It takes as a starting point the subject of classic psychotherapy. This includes songs on the enigmatic patient of Breuer and Freud Bertha Pappenheim, how it is to be in love with a narcissist and the theories of Fritz Perls, inventor of Gestalt therapy. Despite the heavy subject matter they have created a series of listenable, witty electronic compositions.
One track, “Deperson”, is already online at fragileself.com. The teaser graphics posted to social media sites combine black-and-white details of found images from various sources (e.g. Vanitas Still Life by Herman Henstenburgh, Narcissus by Caravaggio, or a creepy sleep-inducing mask from the 1920s) with reversed caps from an exclusive typeface by Barnbrook/VirusFonts, namely
a special redrawing of Florida, a font used in the titles of many Ingmar Bergman films
— including Persona (1966). Florida was originally designed by Hans Möhring (1894–1958) and first cast by the Woellmer foundry in Berlin in the early 1930s. I’m especially fond of its lunar (lunatic?) ‘O’. José A. Álvarez has recently made a digitization of this early stressed geometric sans serif, too. His version is not available yet.

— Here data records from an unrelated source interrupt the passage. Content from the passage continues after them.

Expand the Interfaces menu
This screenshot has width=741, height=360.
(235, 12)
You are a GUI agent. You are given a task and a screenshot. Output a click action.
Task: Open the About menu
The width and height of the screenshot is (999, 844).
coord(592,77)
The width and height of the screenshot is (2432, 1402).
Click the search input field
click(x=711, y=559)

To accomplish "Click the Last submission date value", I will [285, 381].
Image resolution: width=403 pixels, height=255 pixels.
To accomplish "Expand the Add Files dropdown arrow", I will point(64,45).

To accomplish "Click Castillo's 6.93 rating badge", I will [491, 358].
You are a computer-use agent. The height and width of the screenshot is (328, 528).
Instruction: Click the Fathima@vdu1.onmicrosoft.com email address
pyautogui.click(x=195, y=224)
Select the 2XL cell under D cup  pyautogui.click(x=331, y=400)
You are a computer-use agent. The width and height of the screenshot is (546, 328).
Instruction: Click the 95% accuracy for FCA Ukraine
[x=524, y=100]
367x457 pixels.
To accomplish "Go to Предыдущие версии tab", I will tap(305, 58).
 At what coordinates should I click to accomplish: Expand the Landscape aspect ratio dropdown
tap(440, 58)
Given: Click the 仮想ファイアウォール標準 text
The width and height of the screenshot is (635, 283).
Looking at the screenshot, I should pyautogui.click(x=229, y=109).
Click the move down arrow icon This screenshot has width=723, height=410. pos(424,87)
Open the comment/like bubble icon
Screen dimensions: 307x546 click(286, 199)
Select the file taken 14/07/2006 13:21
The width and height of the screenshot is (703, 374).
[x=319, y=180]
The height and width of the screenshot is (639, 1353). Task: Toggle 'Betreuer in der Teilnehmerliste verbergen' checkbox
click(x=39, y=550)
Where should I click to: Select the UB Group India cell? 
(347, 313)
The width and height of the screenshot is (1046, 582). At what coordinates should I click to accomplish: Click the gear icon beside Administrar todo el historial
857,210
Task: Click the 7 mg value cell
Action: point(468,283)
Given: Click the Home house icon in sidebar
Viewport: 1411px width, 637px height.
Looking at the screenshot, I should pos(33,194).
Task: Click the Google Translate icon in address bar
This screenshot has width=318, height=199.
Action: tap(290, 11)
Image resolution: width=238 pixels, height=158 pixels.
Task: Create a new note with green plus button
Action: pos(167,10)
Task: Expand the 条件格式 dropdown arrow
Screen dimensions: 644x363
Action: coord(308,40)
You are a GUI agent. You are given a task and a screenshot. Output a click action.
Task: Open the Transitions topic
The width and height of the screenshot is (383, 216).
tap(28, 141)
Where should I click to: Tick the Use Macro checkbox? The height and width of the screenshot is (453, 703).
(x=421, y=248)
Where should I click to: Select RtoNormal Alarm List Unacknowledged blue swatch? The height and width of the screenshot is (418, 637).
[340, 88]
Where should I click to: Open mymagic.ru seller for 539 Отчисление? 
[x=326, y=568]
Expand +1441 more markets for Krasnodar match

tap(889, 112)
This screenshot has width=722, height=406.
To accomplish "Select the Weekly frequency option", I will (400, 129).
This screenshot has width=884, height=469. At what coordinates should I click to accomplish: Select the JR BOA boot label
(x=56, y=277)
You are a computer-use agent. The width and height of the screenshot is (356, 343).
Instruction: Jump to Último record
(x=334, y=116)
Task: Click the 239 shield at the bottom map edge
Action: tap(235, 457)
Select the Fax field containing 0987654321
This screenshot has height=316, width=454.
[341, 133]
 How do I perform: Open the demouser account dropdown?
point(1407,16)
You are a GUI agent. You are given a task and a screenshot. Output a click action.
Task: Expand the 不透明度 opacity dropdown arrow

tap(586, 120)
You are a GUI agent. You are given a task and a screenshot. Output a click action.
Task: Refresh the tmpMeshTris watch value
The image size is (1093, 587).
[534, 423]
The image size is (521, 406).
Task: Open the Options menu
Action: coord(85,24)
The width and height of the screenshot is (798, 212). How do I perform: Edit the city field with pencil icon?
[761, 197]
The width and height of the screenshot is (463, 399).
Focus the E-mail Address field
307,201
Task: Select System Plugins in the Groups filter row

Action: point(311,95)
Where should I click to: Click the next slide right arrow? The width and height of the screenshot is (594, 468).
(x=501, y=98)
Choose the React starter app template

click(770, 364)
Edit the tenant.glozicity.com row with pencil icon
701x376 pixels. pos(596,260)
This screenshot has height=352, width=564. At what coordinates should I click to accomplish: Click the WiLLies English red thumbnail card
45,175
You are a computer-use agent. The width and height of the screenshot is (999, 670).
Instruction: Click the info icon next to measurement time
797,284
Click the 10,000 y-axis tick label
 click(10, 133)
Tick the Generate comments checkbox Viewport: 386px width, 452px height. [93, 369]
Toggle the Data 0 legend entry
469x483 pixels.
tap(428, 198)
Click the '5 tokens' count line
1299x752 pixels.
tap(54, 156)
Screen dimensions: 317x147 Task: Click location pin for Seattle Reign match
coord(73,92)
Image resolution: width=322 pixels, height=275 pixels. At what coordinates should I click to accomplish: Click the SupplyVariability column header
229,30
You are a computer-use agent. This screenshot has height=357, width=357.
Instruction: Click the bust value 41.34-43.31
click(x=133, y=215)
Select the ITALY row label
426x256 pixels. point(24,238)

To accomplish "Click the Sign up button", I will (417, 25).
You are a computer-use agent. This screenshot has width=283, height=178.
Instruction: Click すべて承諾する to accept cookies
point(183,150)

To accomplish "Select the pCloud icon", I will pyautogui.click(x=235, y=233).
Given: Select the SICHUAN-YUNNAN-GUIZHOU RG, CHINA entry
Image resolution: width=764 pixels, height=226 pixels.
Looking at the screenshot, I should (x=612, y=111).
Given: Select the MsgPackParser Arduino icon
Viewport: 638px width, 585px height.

Here’s a comparison of a printed sample of the original metal Florida (top, reversed), the digitization by VirusFonts (middle), and the interpretation by José A. Álvarez (bottom).
VirusFonts’ version is softer, with rounded stroke terminals, which might suggest it is based directly on the film titles. Álvarez’ take is razor-sharp and preserves the subtle flaring in the stems of ‘N’ or the bars of ‘E’.
Where can I find some more information about Álvarez’s work? Please. Thank you.